Con una grácia que parecía irreal, la reina se levantó de su trono. Sus movimientos eran pausados, pero cada uno de ellos exudaba autoridad y elegancia. Descendió lentamente por las gradas del trono, pisando la alfombra roja con una firmeza silenciosa. La cola de su vestido plateado se deslizaba tras ella como un río que reflejaba la luz de los candelabros, acompañándola en su avance.
Los candelabros antiguos que iluminaban el gran salón reflejaban destellos en las incrustaciones de pedrería de su vestido, creando un efecto que hacía parecer que la reina estuviera envuelta en un halo de estrellas. Cada paso resonaba en el salón, callando a cualquiera , y su presencia imponía un silencio reverente. Al llegar al último escalón, sus ojos, llenos de frialdad y determinación, se posaron en el asistente, quien apenas podía sostenerle la mirada.
-Nadie puede entrar sin mi autorizacion.-dijo con voz firme- Debe ser importante para arriesgar su vida. Habla.-declaron y con un movimiendo devilmente de su dedo indice todas las ballestas se volvieron hacia ellos.
En sus manos, los guantes blancos de satén acentuaban la delicadeza de sus dedos, pero también la fuerza latente en ellos. La reina se detuvo frente al asistente, con la luz de los candelabros dibujando sombras que realzaban la severidad de sus rasgos. Era más que una mujer; era la encarnación del poder y el misterio.
- Su majestad... - dijo, intentando encontrar las palabras adecuadas. - Su padre... El rey...ha caído en batalla
-¿Cómo ocurrió? ¿ De quién fue la orden de avanzar?
Antes de que el asistente pudiera responder, una voz cortante rompió el aire.
-Mia- Dijo la joven reina terminando de subir para poder sentarse nuevamente en el trono.

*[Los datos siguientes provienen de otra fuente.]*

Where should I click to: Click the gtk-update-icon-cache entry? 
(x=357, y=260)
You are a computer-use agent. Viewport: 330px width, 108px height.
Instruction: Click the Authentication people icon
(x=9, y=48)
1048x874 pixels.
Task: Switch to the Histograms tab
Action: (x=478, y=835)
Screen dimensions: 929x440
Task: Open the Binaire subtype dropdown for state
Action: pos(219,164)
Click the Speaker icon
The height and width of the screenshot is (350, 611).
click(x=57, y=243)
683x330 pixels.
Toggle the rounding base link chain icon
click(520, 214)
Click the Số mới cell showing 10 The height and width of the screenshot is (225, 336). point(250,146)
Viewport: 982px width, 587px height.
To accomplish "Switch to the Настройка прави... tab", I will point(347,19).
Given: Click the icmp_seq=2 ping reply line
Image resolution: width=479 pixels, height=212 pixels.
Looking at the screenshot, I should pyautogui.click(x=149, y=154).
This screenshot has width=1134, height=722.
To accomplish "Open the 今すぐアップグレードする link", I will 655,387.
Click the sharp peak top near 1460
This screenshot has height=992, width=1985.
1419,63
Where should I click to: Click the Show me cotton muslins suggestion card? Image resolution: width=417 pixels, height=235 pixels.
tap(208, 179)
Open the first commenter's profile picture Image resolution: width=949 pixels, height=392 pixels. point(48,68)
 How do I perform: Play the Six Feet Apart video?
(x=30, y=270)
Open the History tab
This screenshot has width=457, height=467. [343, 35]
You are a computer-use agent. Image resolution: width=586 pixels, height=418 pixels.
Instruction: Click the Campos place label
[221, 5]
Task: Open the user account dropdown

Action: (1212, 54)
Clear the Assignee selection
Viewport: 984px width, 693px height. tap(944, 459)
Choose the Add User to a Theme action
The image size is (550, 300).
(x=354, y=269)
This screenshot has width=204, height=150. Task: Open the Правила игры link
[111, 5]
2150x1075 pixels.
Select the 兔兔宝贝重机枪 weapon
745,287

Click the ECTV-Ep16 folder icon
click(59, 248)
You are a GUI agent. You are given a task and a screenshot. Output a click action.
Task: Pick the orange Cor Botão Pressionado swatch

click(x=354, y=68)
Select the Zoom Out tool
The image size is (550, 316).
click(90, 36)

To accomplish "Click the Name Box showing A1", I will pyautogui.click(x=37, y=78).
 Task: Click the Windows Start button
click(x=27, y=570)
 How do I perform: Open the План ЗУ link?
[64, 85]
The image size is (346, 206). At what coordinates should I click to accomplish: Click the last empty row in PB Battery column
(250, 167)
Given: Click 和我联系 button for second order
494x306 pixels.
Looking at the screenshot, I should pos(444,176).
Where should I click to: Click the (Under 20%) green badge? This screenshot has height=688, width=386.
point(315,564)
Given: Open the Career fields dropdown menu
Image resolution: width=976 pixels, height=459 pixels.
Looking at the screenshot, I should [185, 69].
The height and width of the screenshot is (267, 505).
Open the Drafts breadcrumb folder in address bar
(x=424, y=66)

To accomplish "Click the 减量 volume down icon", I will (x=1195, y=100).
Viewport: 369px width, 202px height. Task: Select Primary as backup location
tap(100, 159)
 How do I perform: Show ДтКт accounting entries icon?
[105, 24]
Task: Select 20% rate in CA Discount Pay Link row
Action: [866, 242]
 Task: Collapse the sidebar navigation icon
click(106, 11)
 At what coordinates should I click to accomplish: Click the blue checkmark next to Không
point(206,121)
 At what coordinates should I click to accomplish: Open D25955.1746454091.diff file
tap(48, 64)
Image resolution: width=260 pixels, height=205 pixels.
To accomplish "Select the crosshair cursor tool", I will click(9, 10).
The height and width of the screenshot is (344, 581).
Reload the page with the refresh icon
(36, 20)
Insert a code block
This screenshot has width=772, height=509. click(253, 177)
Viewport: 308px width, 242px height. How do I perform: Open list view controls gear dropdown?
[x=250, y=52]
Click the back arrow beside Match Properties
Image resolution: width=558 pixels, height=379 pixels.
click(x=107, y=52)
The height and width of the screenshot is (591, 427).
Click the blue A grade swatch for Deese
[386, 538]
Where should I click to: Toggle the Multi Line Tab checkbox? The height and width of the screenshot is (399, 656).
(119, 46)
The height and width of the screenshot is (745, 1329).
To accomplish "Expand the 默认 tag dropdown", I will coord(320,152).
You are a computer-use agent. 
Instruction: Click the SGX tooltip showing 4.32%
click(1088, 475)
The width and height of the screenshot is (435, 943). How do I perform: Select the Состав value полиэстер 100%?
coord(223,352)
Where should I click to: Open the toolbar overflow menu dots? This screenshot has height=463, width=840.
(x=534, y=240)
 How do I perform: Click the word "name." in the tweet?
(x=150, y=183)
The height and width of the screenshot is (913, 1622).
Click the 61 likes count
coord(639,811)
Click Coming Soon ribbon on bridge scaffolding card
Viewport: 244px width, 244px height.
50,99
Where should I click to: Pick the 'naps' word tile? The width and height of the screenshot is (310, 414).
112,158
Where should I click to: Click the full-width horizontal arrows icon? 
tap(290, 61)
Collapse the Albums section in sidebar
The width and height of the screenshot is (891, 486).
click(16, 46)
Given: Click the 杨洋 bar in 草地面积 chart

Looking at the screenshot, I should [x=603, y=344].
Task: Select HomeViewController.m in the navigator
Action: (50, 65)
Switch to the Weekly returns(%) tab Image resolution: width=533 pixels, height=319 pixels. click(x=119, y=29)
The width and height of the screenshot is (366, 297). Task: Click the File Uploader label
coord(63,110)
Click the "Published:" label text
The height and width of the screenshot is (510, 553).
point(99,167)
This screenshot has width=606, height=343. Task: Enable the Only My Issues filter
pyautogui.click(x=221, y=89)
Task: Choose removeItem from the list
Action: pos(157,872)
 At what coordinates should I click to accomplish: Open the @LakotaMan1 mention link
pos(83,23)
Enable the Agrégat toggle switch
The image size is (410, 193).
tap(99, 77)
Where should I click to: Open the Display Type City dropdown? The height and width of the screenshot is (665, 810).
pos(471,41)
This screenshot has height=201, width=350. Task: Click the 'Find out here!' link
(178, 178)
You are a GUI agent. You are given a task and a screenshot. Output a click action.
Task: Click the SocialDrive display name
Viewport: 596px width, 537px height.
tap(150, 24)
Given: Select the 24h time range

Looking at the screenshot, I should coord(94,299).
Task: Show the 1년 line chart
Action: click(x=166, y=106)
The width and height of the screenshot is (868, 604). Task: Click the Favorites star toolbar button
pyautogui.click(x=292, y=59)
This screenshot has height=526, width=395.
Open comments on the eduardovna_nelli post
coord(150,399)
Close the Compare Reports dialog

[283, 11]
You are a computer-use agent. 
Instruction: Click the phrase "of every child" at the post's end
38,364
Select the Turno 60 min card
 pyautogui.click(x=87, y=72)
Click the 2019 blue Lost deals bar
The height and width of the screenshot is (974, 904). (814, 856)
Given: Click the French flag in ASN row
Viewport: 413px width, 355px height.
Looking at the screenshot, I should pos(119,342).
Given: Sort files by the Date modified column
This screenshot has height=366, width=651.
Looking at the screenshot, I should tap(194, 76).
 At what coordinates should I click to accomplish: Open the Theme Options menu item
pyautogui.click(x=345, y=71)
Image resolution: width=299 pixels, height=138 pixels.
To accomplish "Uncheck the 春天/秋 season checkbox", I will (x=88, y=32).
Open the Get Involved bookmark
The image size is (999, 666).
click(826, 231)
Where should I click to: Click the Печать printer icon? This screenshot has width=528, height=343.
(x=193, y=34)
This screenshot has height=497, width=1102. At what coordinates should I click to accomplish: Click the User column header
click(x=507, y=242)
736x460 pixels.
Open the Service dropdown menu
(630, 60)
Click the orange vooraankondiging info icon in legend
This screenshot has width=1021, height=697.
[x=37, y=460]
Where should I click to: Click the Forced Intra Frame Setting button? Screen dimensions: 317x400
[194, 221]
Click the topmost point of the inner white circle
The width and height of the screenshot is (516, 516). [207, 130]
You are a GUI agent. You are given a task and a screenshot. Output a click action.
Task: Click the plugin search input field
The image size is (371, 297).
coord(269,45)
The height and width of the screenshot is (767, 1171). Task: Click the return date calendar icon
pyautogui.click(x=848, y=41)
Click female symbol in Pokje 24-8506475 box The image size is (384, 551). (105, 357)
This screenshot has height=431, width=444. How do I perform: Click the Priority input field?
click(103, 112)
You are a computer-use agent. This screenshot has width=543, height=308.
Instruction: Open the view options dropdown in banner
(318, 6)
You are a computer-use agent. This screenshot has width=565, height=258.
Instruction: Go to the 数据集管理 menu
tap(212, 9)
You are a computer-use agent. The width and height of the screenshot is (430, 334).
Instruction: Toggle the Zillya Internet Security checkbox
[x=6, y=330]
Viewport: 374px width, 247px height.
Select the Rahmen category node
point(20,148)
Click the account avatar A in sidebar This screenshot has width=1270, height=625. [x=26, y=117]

Con las piernas cruzadas y los brazos colocados a los costados del del trono
-¿Por qué hiciste eso?- pregunto con enojo
La reina dejo escapar una pequeña risa burlona antes de reponer:
- Tú padre, ese tirano, no tuvo la decencia de venir en persona para negociar la paz. Quiso enviarme una orden para que me rindiera. ¿Qué clase de reina cree que soy?
La princesa apretó los puños, temblando de ira.
-¡Mi padre no era un tirano! ¡Era un rey justo!- Espeto, avanzando unos pasos.